The other night, I had the pleasure of attending the Governor General’s Awards in visual and Media Arts at the National Gallery on behalf of the U.S. Embassy. The prizes were essentially lifetime achievement awards for a diverse group of Canadian visual artists. The National Gallery’s great hall on a beautiful early evening was the perfect spot for the cocktail party and presentation.
The crowd included members of the younger art scene, local luminaries, as well as the friends and families of the honorees. I did the rounds, having previously mastered the art of holding a glass of wine with a napkin of cheese and crackers in one hand, so as to leave the other free for spontaneous new acquaintance hand-shaking. As I made the rounds around the circular hall, I met several artists and one woman who works for the Canadian government funding international development programs.
We all took our seats for the award presentation and short speeches by the recipients.

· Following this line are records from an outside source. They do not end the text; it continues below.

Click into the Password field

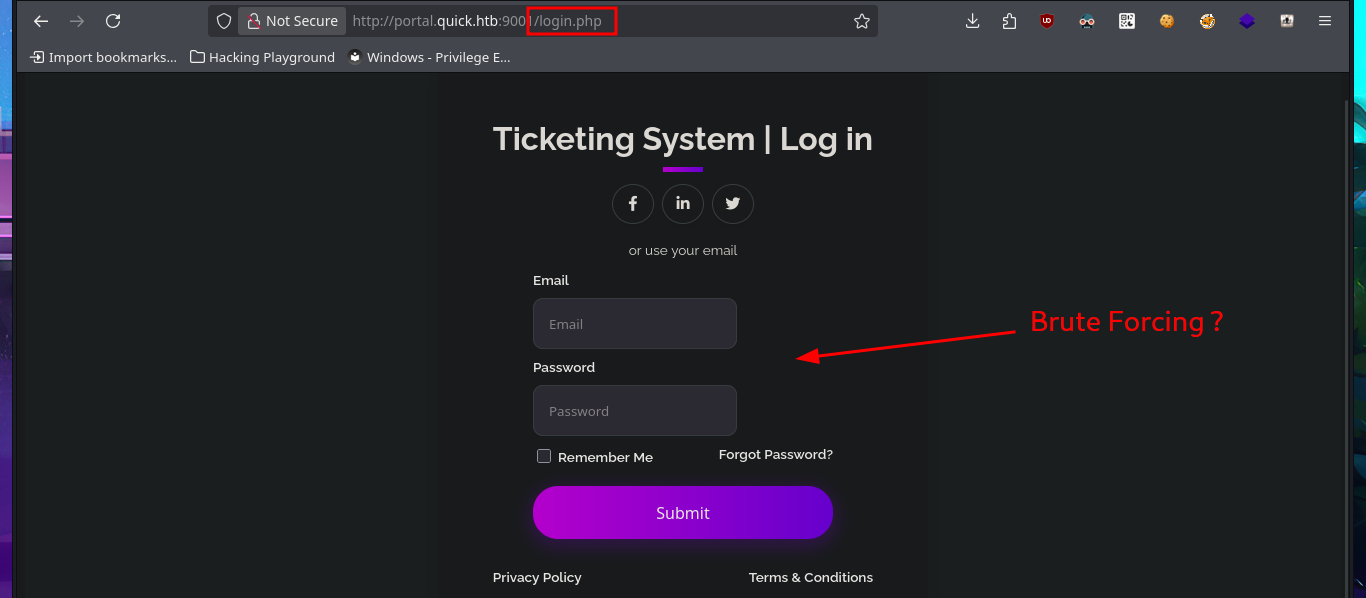635,411
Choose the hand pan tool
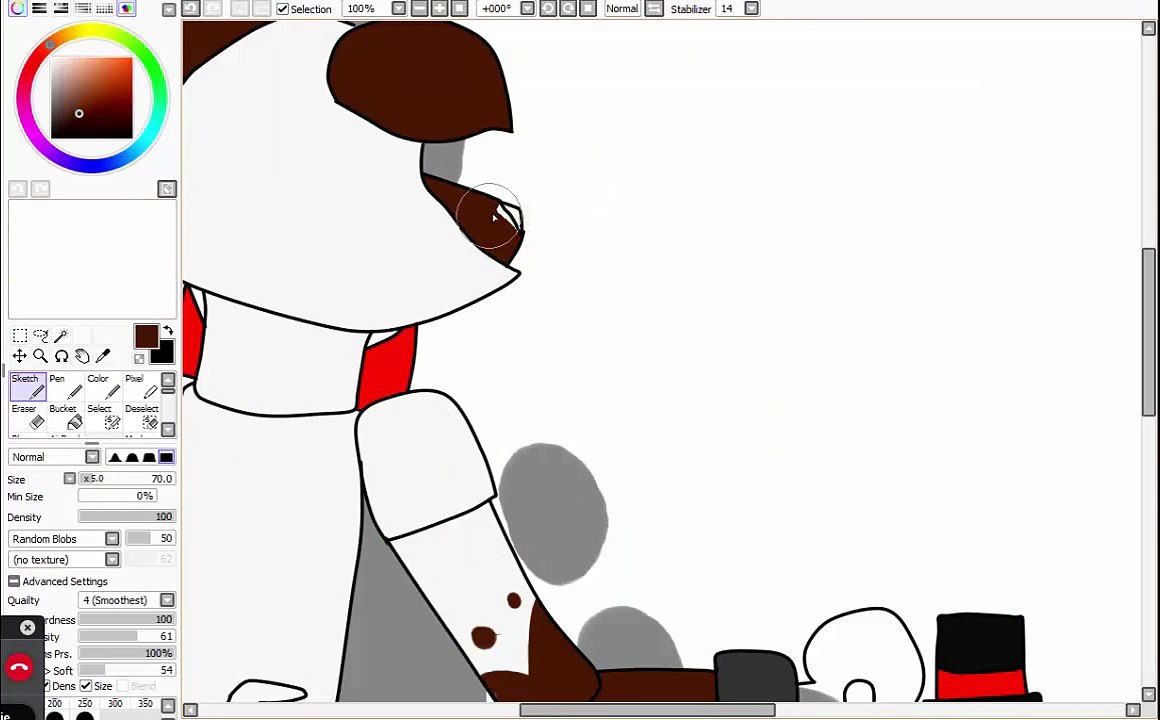Viewport: 1160px width, 720px height. [81, 356]
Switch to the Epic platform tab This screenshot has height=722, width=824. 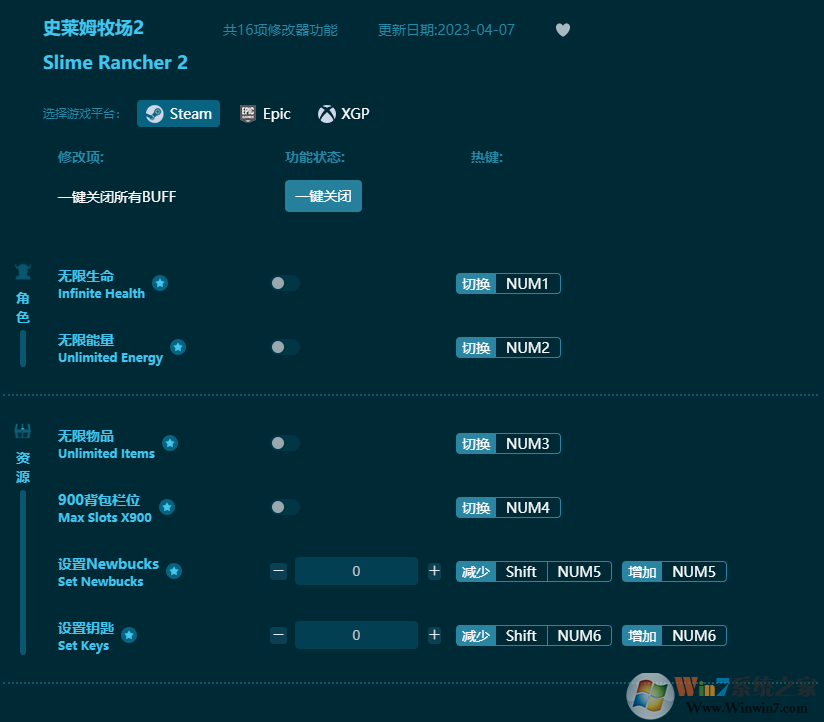(x=265, y=113)
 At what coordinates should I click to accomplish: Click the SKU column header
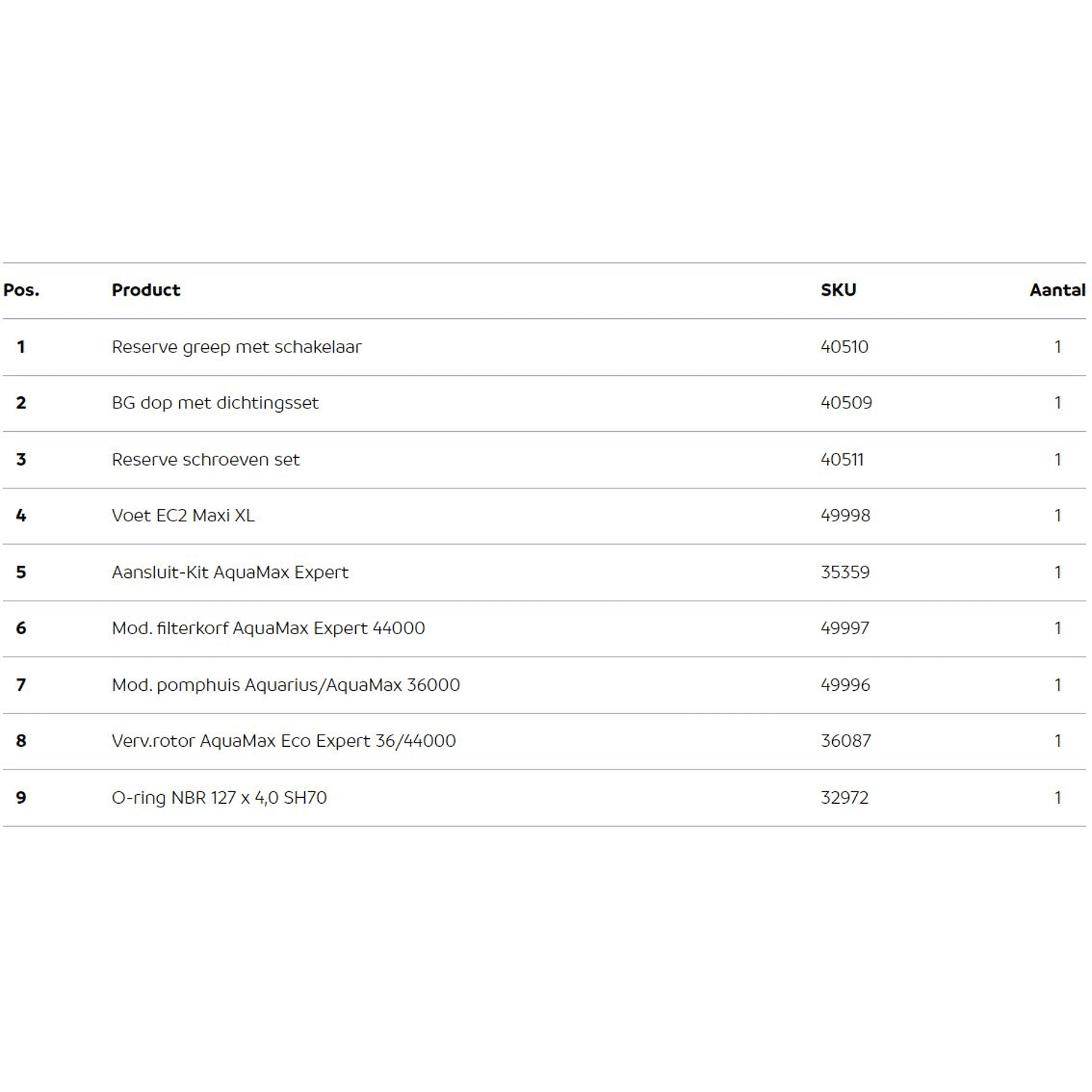coord(838,290)
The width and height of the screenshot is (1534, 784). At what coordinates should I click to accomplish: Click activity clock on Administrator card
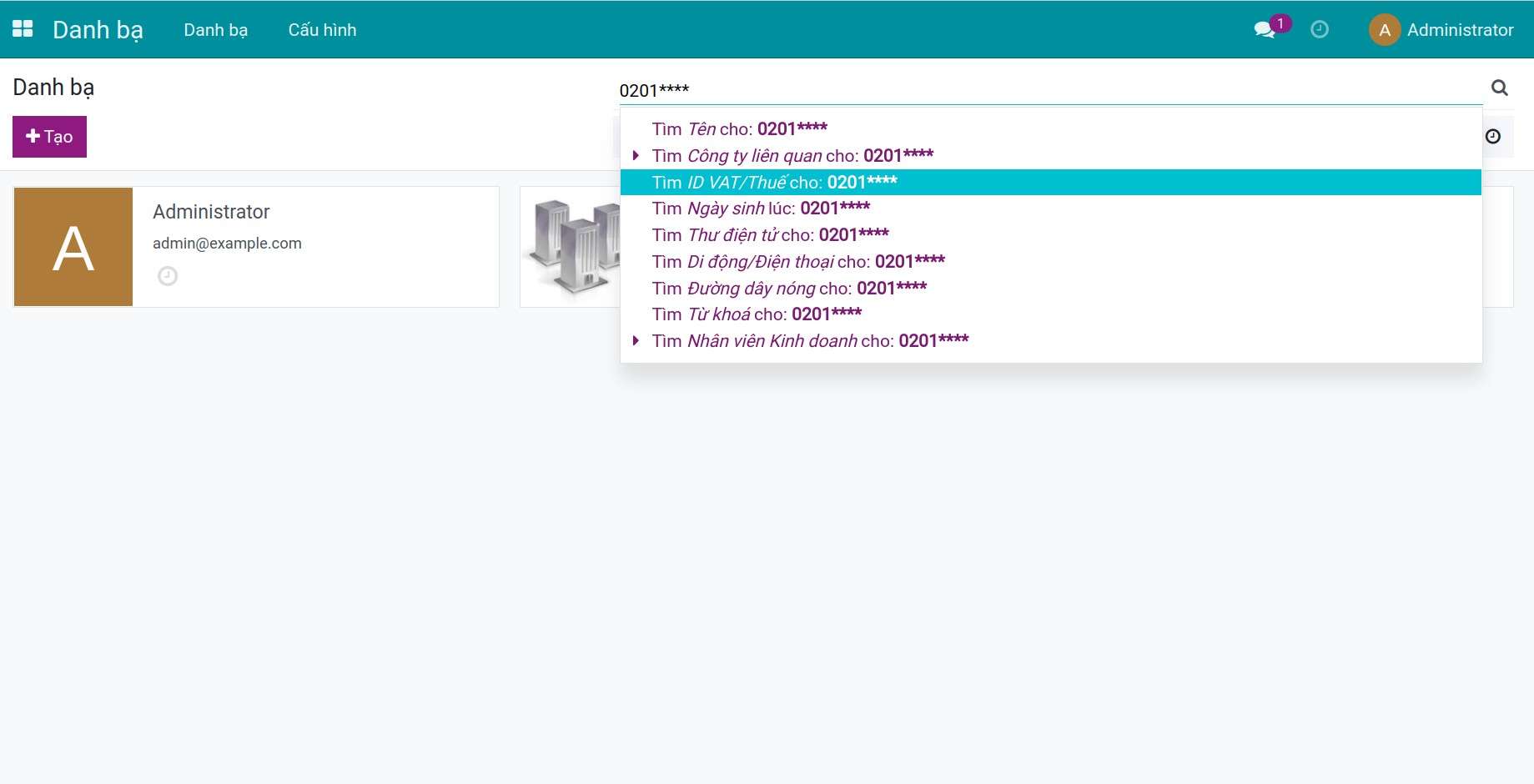(168, 276)
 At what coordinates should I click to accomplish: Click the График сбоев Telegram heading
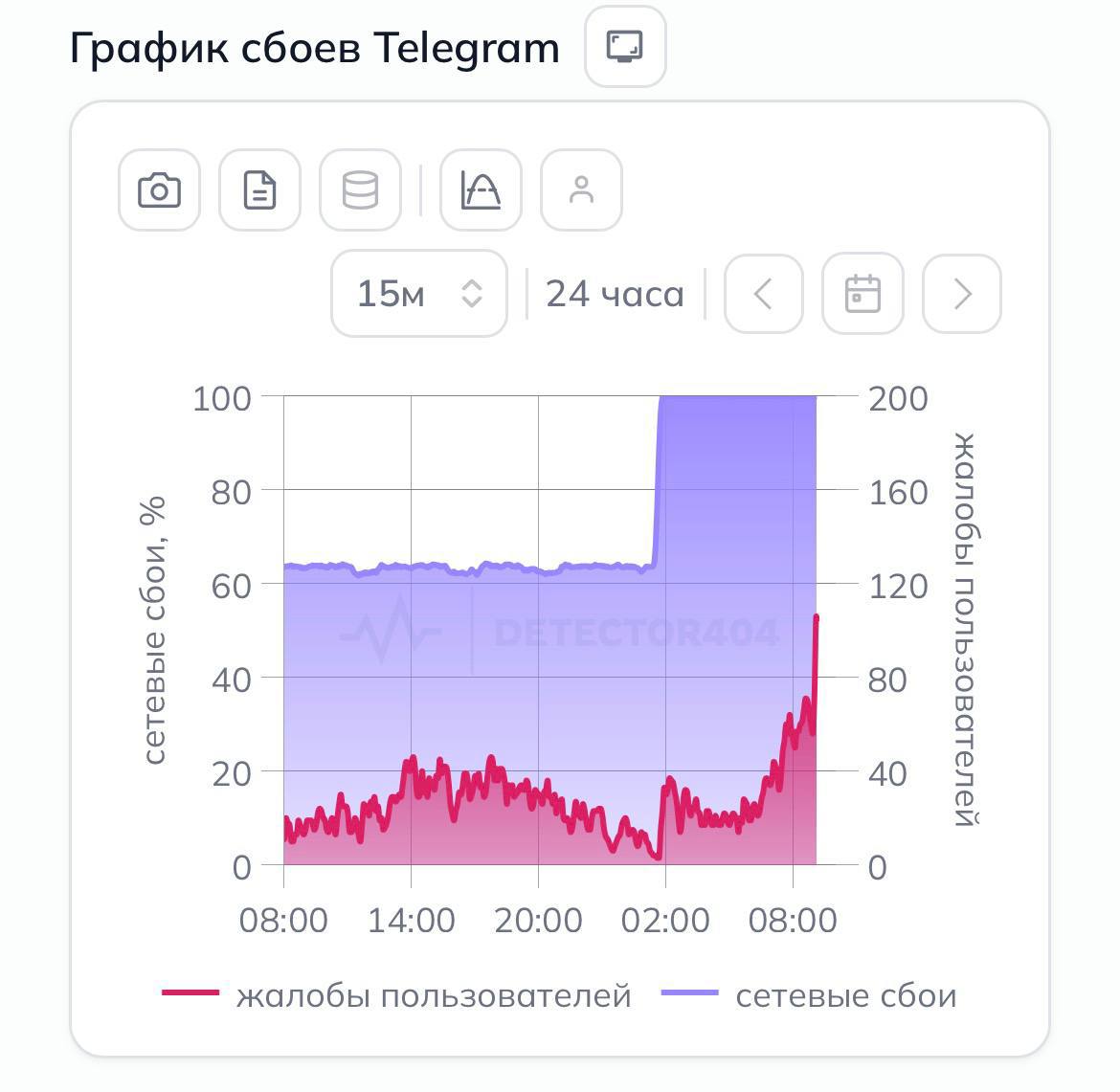(x=314, y=49)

The first speaker described the history of the awards and process by which the Canada Council for the Arts received nominations and selected the ultimate winners. I have become used to a certain level of Canadian bilingualism, just in my interactions on the street, in shops, and in restaurants. I was at first surprised to hear so much French in what I expected to be an English-dominated province. What really struck me during the hour-long presentation, however, was how every speaker incorporated both French and English.
I’ve been to many presentations that included two or more languages. Typically, these become very tedious in that the speaker repeats the same paragraph verbatim in each language. Every flight from the U.S. to Europe, for example, will have the most language-gifted flight attendant demonstrate his or her proficiency by repeating the standard buckle-your-seatbelt-don’t-smoke-save-the-kids-first diatribe in multiple tongues. Similarly, the law here requires all public signage to reflect both languages, repeating the warning or instruction in both languages.
This was different. Each speaker at the event, presenters and recipients alike, switched mid-speech between French and English. Instead of repeating the prior part of the speech, however, each simply continued in the alternate language. It was pretty clear for each speaker which language was most comfortable. The part of the speech, whether at the beginning or the end, that had the most jokes reflected the individual’s dominant language.
Although my three years of high school French failed me years ago, I’m slowly improving. My French language comprehension has improved in the last month from panic-inducing non-existence to simple incompetence. Thankfully, my seat-mate was kind enough to translate the jokes for me every time I frowned in concentration (“OK, I know that one was about a talking fish, right?”).
On the street, just about every shop, cart, and restaurant staffer will make an instantaneous guess as to whether you speak English or French and address you in that language. For whatever reason, I have a Gallic look as more often than not the greeting comes in rapid-fire French. My tortured accent, however, always undermines my attempt to blend and the conversation typically reverts quickly to English. I’m working on it.
For most foreign service posts, I will have to pass a certain level of fluency in the local language. In Ottawa, one of our consular officers is fluent in French while another is fluent in Spanish. Me, I guess I’m fluent in sarcasm (which doesn’t always translate here in Canada). For those with an interest, even if the current job is not language-designated, the Foreign Service provides access to an online version of Rosetta Stone.
I was skeptical. How can anything sold primarily through infomercials and mall carts actually be worthwhile? It turns out to be pretty good. I’m working at glacial speed, mostly because I’m lazy, but I do find it useful. My goals are modest, but still well beyond my current grasp. To be seated in a restaurant and receive the French language menu from the hostess. And, of course, to understand the jokes without translation.